Highly Compensated Employee (HCE): For benefit plan purposes,  a highly compensated employee receives compensation in the top 20% of all employees, is a 5% owner of the business, and exceeds certain annual compensation levels. This category is used in performing nondiscrimination tests.

Home Equity: Home equity refers to the difference between a property's current market value and the sum of all claims against it. For example, a homeowner with a house currently valued at $200,000, and carrying a $150,000 mortgage, has $50,000 in equity.

Hope Credit:  This federal tax credit gives families a tuition credit per student per year for the first two years of post-secondary education.

Household Income: Household income is the combined income of all household members from all sources, including wages, commissions, bonuses, Social Security and other retirement benefits, unemployment compensation, disability, interest, and dividends.

Housing Ratio:
Also called the front-end ratio or payment-to-income ratio, this ratio compares the monthly housing payment to total monthly income.

Income is defined as the amount received from all sources, including wages, commissions, bonuses, Social Security and other retirement benefits, unemployment compensation, disability, interest, and dividends.

An index is a hypothetical portfolio of securities that represents a particular market or portion of it. Indexes are used to measure the amount of change in a particular security by comparing it to the change of similar companies. Some well-known indexes are the New York Stock Exchange Index (NYSE), the American Stock Exchange Index (AMEX), the Standard & Poor's 500 Index (S&P 500), the Russell 2000 Index, and the Value Line Index.

_Recorded data_.
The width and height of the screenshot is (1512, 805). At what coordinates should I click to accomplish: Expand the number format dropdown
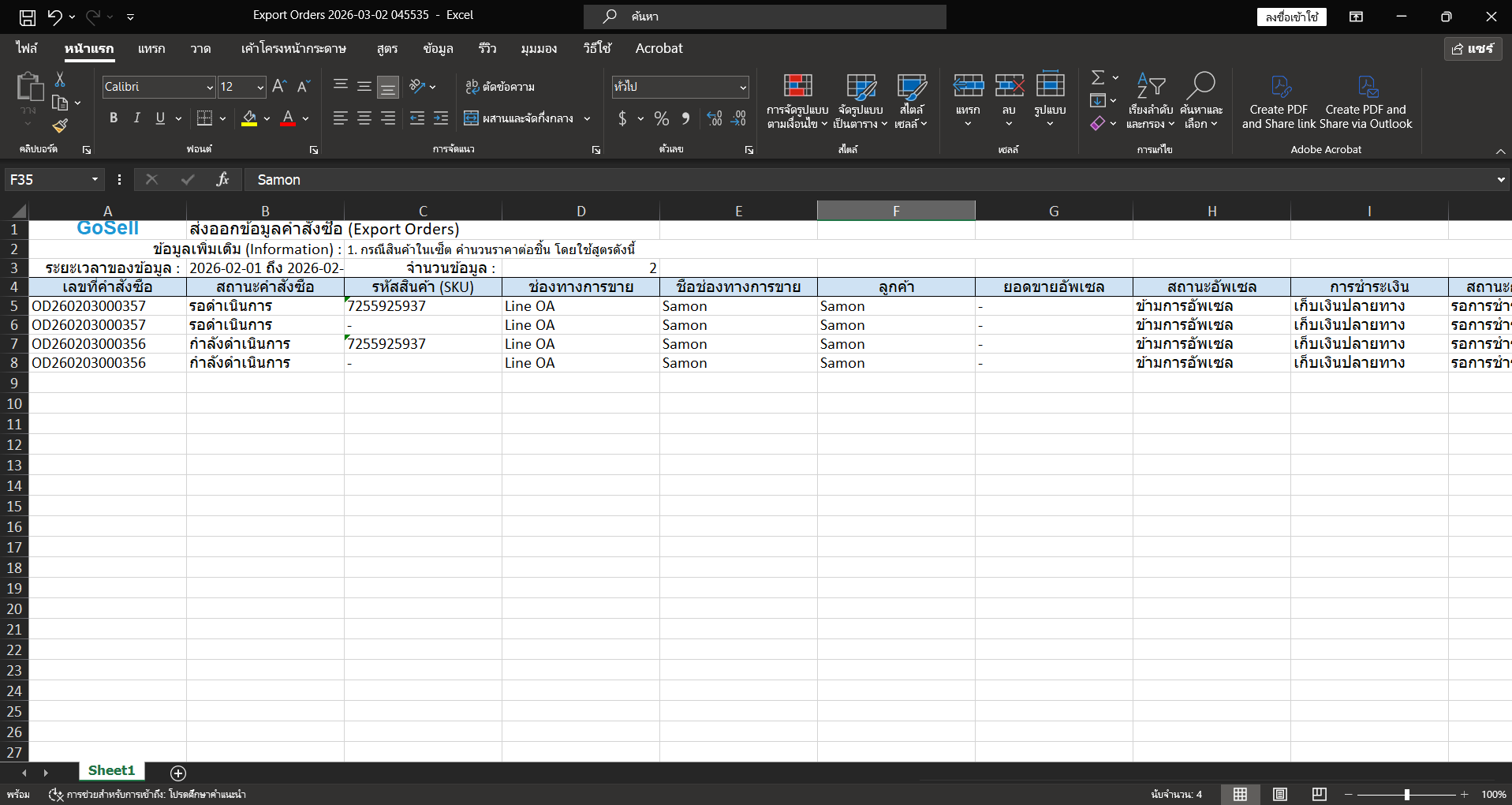[743, 87]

_Task goal_.
Copy out the entire glossary of financial terms word for word.

_Complete output_.
Highly Compensated Employee (HCE): For benefit plan purposes,  a highly compensated employee receives compensation in the top 20% of all employees, is a 5% owner of the business, and exceeds certain annual compensation levels. This category is used in performing nondiscrimination tests.

Home Equity: Home equity refers to the difference between a property's current market value and the sum of all claims against it. For example, a homeowner with a house currently valued at $200,000, and carrying a $150,000 mortgage, has $50,000 in equity.

Hope Credit:  This federal tax credit gives families a tuition credit per student per year for the first two years of post-secondary education.

Household Income: Household income is the combined income of all household members from all sources, including wages, commissions, bonuses, Social Security and other retirement benefits, unemployment compensation, disability, interest, and dividends.

Housing Ratio:
Also called the front-end ratio or payment-to-income ratio, this ratio compares the monthly housing payment to total monthly income.

Income is defined as the amount received from all sources, including wages, commissions, bonuses, Social Security and other retirement benefits, unemployment compensation, disability, interest, and dividends.

An index is a hypothetical portfolio of securities that represents a particular market or portion of it. Indexes are used to measure the amount of change in a particular security by comparing it to the change of similar companies. Some well-known indexes are the New York Stock Exchange Index (NYSE), the American Stock Exchange Index (AMEX), the Standard & Poor's 500 Index (S&P 500), the Russell 2000 Index, and the Value Line Index.